— start of Data supplied —
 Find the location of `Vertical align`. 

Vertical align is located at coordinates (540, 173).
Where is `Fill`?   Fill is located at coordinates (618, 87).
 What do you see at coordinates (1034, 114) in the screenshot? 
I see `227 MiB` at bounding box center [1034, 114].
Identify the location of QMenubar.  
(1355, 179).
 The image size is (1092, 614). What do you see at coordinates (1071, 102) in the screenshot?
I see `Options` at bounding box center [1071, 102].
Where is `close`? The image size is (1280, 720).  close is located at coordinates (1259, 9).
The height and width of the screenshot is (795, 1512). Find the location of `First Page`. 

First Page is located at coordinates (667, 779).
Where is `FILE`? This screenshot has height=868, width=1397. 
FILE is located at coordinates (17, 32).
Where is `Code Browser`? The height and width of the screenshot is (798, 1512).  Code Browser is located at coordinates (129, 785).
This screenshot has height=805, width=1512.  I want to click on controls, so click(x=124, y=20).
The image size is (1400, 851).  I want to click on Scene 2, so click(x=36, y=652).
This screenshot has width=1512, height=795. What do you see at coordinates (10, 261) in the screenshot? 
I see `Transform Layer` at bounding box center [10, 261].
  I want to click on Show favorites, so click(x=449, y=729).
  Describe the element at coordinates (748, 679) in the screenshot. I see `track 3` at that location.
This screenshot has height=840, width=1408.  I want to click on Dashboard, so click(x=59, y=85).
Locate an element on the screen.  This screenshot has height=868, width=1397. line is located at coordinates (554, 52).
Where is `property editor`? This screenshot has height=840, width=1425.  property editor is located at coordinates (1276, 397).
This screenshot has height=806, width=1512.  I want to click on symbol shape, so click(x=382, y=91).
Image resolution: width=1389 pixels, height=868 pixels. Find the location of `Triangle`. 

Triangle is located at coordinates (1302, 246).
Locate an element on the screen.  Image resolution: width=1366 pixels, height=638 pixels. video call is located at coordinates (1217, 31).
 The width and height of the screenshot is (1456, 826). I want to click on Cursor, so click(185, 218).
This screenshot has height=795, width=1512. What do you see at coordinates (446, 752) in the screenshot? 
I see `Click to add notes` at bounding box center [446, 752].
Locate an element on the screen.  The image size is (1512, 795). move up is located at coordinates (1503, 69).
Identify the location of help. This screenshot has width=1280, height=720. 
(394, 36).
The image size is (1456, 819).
— end of Data supplied —
Problem to work on.
Give back all of the material above word for word, keeping every line as it is.

Output for this exercise.
 Find the location of `Vertical align`. 

Vertical align is located at coordinates (540, 173).
Where is `Fill`?   Fill is located at coordinates (618, 87).
 What do you see at coordinates (1034, 114) in the screenshot? 
I see `227 MiB` at bounding box center [1034, 114].
Identify the location of QMenubar.  
(1355, 179).
 The image size is (1092, 614). What do you see at coordinates (1071, 102) in the screenshot?
I see `Options` at bounding box center [1071, 102].
Where is `close`? The image size is (1280, 720).  close is located at coordinates (1259, 9).
The height and width of the screenshot is (795, 1512). Find the location of `First Page`. 

First Page is located at coordinates (667, 779).
Where is `FILE`? This screenshot has height=868, width=1397. 
FILE is located at coordinates (17, 32).
Where is `Code Browser`? The height and width of the screenshot is (798, 1512).  Code Browser is located at coordinates (129, 785).
This screenshot has height=805, width=1512.  I want to click on controls, so click(x=124, y=20).
The image size is (1400, 851).  I want to click on Scene 2, so click(x=36, y=652).
This screenshot has width=1512, height=795. What do you see at coordinates (10, 261) in the screenshot? 
I see `Transform Layer` at bounding box center [10, 261].
  I want to click on Show favorites, so click(x=449, y=729).
  Describe the element at coordinates (748, 679) in the screenshot. I see `track 3` at that location.
This screenshot has height=840, width=1408.  I want to click on Dashboard, so click(x=59, y=85).
Locate an element on the screen.  This screenshot has height=868, width=1397. line is located at coordinates (554, 52).
Where is `property editor`? This screenshot has height=840, width=1425.  property editor is located at coordinates (1276, 397).
This screenshot has height=806, width=1512.  I want to click on symbol shape, so click(x=382, y=91).
Image resolution: width=1389 pixels, height=868 pixels. Find the location of `Triangle`. 

Triangle is located at coordinates (1302, 246).
Locate an element on the screen.  Image resolution: width=1366 pixels, height=638 pixels. video call is located at coordinates (1217, 31).
 The width and height of the screenshot is (1456, 826). I want to click on Cursor, so click(185, 218).
This screenshot has height=795, width=1512. What do you see at coordinates (446, 752) in the screenshot? 
I see `Click to add notes` at bounding box center [446, 752].
Locate an element on the screen.  The image size is (1512, 795). move up is located at coordinates (1503, 69).
Identify the location of help. This screenshot has width=1280, height=720. 
(394, 36).
The image size is (1456, 819).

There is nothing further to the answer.